ニュースやビジネスの文章などでよく見かける「例年」という言葉。「例年より暑い夏になりそうです」「例年通りの行事が行われました」など、季節や出来事を表す際に使われます。この記事では、「例年」の正しい意味、使い方、そして似た言葉との違いを丁寧に解説します。

1. 「例年」とは?

「例年(れいねん)」とは、これまでの年々・毎年の例を意味する言葉です。
簡単に言うと、「過去の普通の年」「いつも通りの年」を指します。

つまり「例年」は、「特別な年ではなく、通常の年」や「これまでの傾向に沿った年」を表す表現です。

  • 例文1:例年より早く桜が開花した。
  • 例文2:例年通り、入学式は4月に行われる。
  • 例文3:今年の気温は例年に比べて高い。

2. 「例年」の語源と成り立ち

「例年」は「例(れい)+年(ねん)」から成る熟語です。
ここでの「例」は「いつもの場合」「慣例」という意味で、「年々の例」=「これまでの年の傾向」を表しています。

つまり、「例年」とは「通常見られる年ごとのあり方」という意味で、気象、行事、業績などの比較対象として使われます。

3. 「例年」の使い方と例文

「例年」は主に、他の年との比較や、習慣的な行事・傾向を述べるときに使います。
フォーマルな文書やニュース記事などでもよく用いられる表現です。

3-1. 比較の文で使う場合

「例年より〜」「例年に比べて〜」などの形で、今年の特徴を説明する言い方です。

  • 例年より気温が高い。
  • 例年に比べて観光客が多い。
  • 例年にないほどの大雪となった。

3-2. 慣例・行事を述べる場合

毎年行われる行事や恒例のイベントを表すときにも使われます。

  • 例年通り、卒業式は3月に開催される。
  • 例年になく多くの人が参加した。
  • このお祭りは例年7月に行われる。

3-3. ビジネスや公式文書での使用例

  • 当社では例年、年末に納会を実施しております。
  • 例年の傾向から、売上は第3四半期に増加します。
  • 例年同様、本年も安全第一で業務を進めてまいります。

4. 「例年」を使うときの注意点

「例年」はあくまで「これまでの平均的な年」「過去の通常の傾向」を表す言葉です。
したがって、「今年初めて行う」「前例がない」ことに対しては使えません。

誤用例:

  • × 今年は初開催だが、例年に比べて盛り上がった。
     →「初開催」なら過去との比較ができないため誤り。

5. 「例年」と似た言葉の違い

言葉 意味 使い方
例年 これまでの平均的な年・通常の年 例年より暖かい冬
平年 気象学で使う統計上の平均年 平年より気温が高い
毎年 年ごとに・毎年繰り返されること 毎年花見を楽しむ
恒例 長く続いてきた習慣・決まり事 恒例の新年会

特に「平年」との違いに注意が必要です。

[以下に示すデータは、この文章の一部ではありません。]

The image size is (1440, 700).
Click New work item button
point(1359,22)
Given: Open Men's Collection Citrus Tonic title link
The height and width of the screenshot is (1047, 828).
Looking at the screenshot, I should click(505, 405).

「平年」は気象庁などで使われる統計上の平均値を示す専門的な用語であり、「例年」は日常的な比較表現として使われます。

6. 「例年」の英語表現

英語では文脈に応じて次のように表現できます。

英語表現 意味 例文
as usual いつも通り The festival was held as usual.(例年通り祭りが行われた。)
every year 毎年 We visit Kyoto every year.(例年、京都を訪れる。)
compared to previous years 例年に比べて This summer is hotter compared to previous years.(例年に比べて暑い夏だ。)

7. まとめ

「例年(れいねん)」とは、これまでの普通の年や平均的な年を指す言葉です。
「例年より〜」「例年通りに〜」といった形で使われ、主に行事や気象、傾向などを述べるときに使われます。
似た言葉の「平年」や「毎年」との違いを理解することで、より自然で正確な日本語表現ができるようになります。